CVE-2024-58003 is a vulnerability in the Linux kernel's media i2c ds90ub9x3 subsystem, specifically affecting the ub913 and ub953 drivers. The issue stems from extraneous calls to fwnode_handle_put(priv->sd.fwnode) during the driver removal process. These calls, remnants of a prior code change in commit 905f88ccebb1, result in a reference count "overflow" when the driver is removed multiple times, potentially leading to memory corruption or system crashes. The vulnerability is classified under CWE-787 (Out-of-bounds Write) with a CVSS v3.1 base score of 7.8.

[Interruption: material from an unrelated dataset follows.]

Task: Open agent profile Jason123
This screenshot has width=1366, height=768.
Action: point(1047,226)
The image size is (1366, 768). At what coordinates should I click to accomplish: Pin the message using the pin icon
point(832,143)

A local attacker with low privileges (AV:L/AC:L/PR:L/UI:N/S:U) can exploit this flaw by triggering repeated removal of the affected drivers. Successful exploitation could grant high-impact confidentiality, integrity, and availability consequences (C:H/I:H/A:H), such as arbitrary memory corruption or kernel crashes, depending on the specific conditions and kernel configuration involving these I2C media drivers.

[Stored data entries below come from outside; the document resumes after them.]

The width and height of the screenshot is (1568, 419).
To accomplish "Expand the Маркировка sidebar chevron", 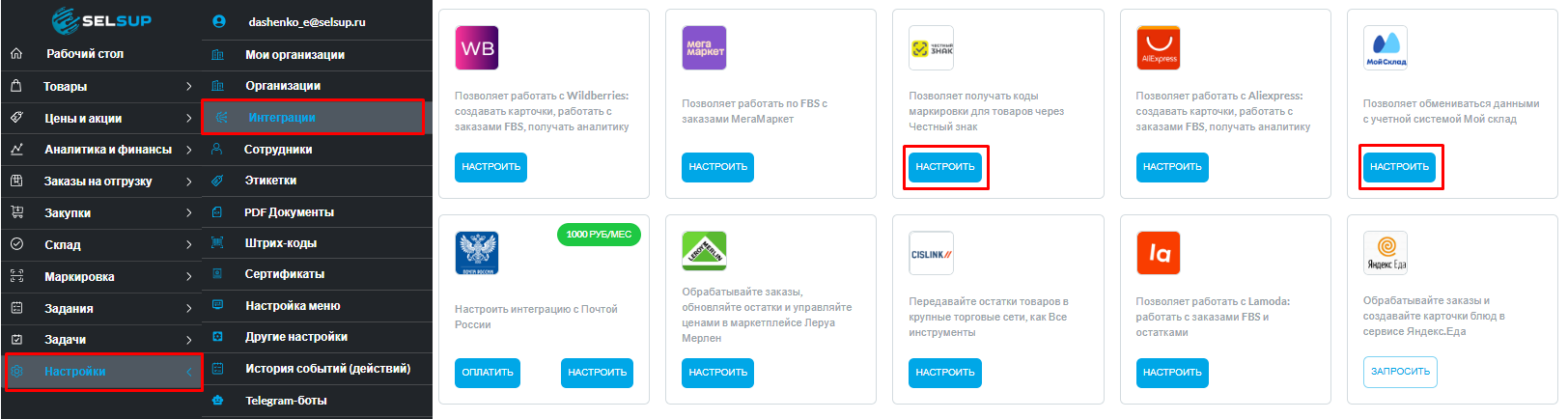I will click(188, 277).
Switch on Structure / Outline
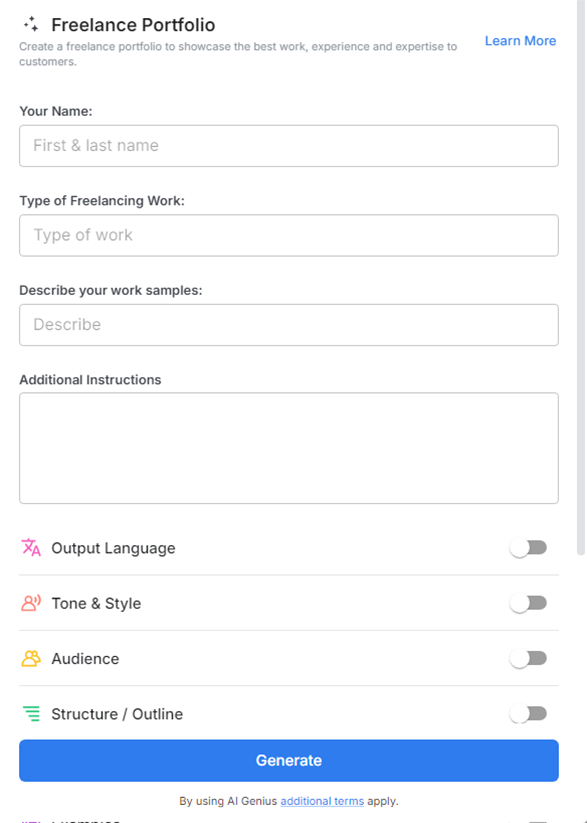 528,714
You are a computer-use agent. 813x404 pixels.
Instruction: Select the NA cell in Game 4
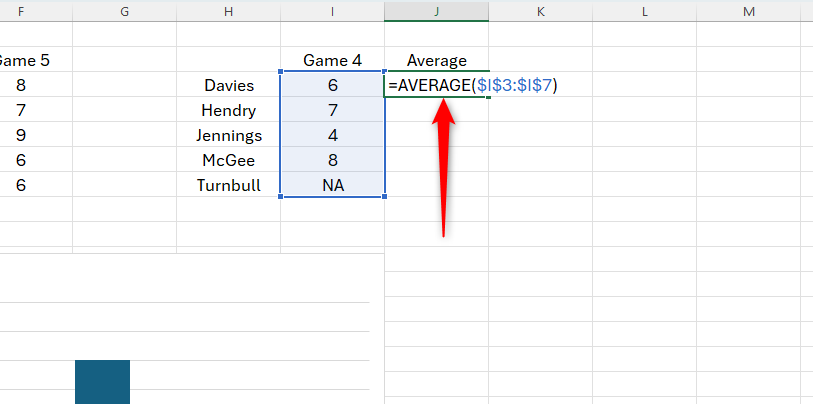coord(332,184)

Mitigation requires applying the relevant stable kernel patches, as detailed in the upstream commit fixes available at kernel.org stable repositories. Key patches include commits 474d7baf91d37bc411fa60de5bbf03c9dd82e18a, 60b45ece41c5632a3a3274115a401cb244180646, 70743d6a8b256225675711e7983825f1be86062d, and f4e4373322f8d4c19721831f7fb989e52d30dab0, which remove the unnecessary fwnode_handle_put() calls to prevent the reference count imbalance. Security practitioners should update affected Linux kernels promptly, particularly those using the ds90ub9x3 drivers in media applications.